こうして募った私を含む五名の巫女はあなた達も使った次元転送魔法を用いて蟲覇界へと向かって旅立ちました。
魔王復活からここまでの間におよそひと月が経っていました。
……ならば、先に戦っていた蟲覇界の戦士達が疲弊していたのも必然。私達巫女が決戦の地に足を踏み入れた大地は、森は、山は、見る影も無く抉れ焼かれ崩れて破壊の限りが尽くされていました。

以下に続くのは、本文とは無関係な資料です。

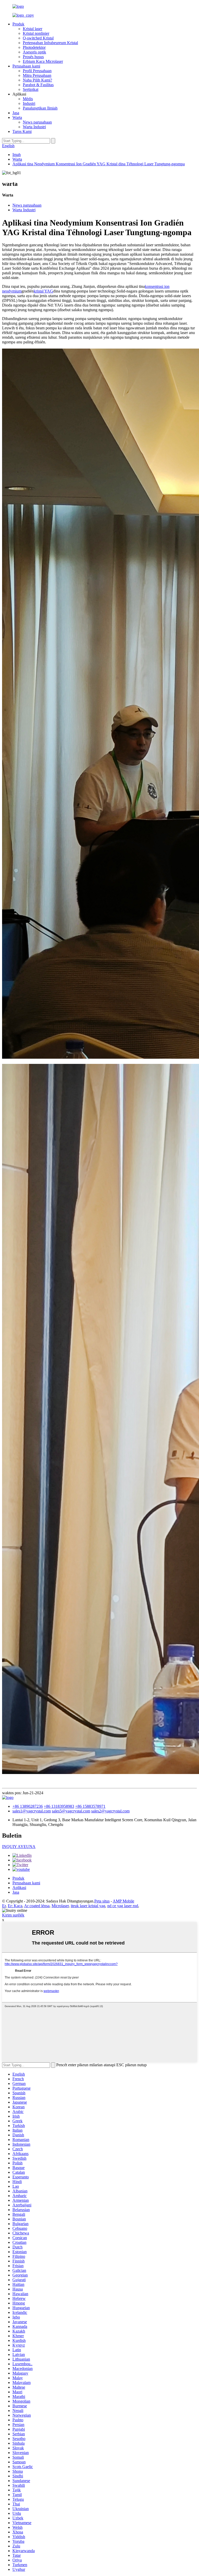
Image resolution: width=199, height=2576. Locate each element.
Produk (18, 24)
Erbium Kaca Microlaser (43, 61)
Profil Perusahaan (37, 71)
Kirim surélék (13, 1915)
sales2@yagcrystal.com (110, 1811)
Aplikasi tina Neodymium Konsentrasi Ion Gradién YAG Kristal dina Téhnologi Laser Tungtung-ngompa (98, 164)
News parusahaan (37, 122)
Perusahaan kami (26, 66)
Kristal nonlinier (36, 33)
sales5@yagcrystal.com (71, 1811)
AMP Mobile (123, 1901)
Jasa (15, 113)
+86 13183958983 (59, 1806)
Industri (29, 103)
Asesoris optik (34, 52)
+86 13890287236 (27, 1806)
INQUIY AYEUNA (18, 1846)
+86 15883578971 (90, 1806)
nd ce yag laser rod (122, 1906)
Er (4, 1906)
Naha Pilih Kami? (37, 80)
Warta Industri (34, 127)
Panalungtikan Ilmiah (40, 108)
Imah (16, 154)
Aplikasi (19, 1887)
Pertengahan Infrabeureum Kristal (50, 42)
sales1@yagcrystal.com (31, 1811)
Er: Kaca (15, 1906)
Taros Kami (22, 131)
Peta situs (102, 1901)
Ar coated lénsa (36, 1906)
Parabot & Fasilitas (38, 85)
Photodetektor (34, 47)
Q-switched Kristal (38, 38)
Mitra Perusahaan (37, 75)
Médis (28, 99)
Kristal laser (32, 28)
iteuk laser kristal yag (88, 1906)
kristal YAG (43, 291)
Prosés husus (33, 57)
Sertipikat (30, 89)
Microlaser (60, 1906)
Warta (17, 117)
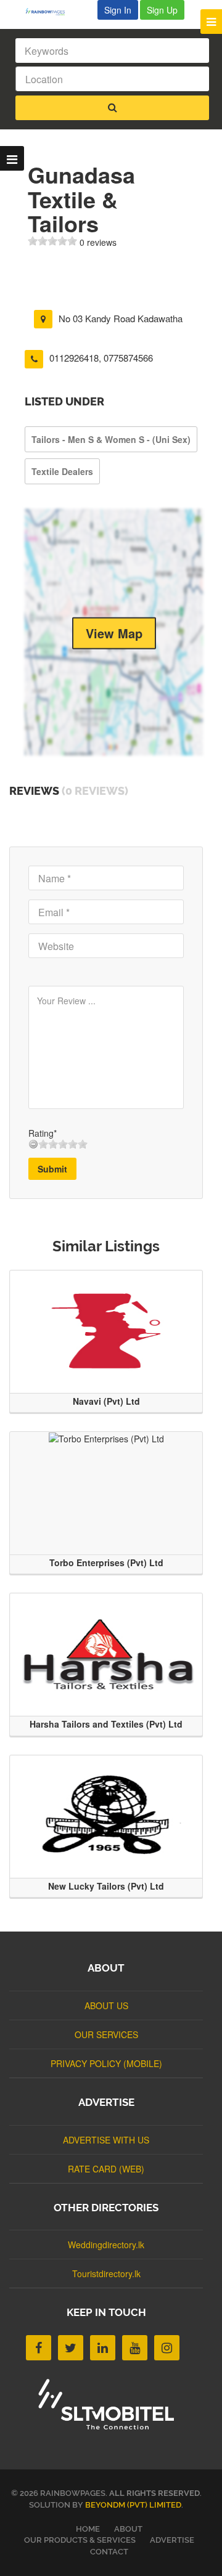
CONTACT (109, 2551)
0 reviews (98, 242)
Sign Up (162, 10)
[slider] (52, 241)
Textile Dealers (62, 471)
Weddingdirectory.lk (106, 2244)
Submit (52, 1169)
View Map (114, 632)
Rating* (42, 1133)
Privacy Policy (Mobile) (106, 2063)
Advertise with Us (106, 2140)
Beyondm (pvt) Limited (133, 2504)
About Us (106, 2005)
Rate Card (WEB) (106, 2169)
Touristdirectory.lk (106, 2273)
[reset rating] (33, 1144)
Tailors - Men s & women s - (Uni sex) (111, 439)
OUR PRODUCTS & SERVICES (80, 2540)
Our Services (106, 2034)
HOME (88, 2528)
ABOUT (128, 2528)
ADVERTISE (172, 2540)
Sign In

それでもなお彼らは戦っていた。夥しい数の戦友達の亡骸を踏みしだきその命を後の世のためにくべていた。
この瞳で全てを見て理解するには彼らの犠牲はあまりに尊過ぎた。
己達を酷く侮蔑したのを今でも覚えています。くだらない政に囚われ、目の前の最も危惧すべき事象から目を逸らして己達のみの安全を追求しようとしていた。その結果まとまるのに一か月もかかってしまった。
あまりにも愚かでした。
この愚かさに報いるため、私達巫女は命を投げ捨ててでも必ず魔王を倒すと決心しました。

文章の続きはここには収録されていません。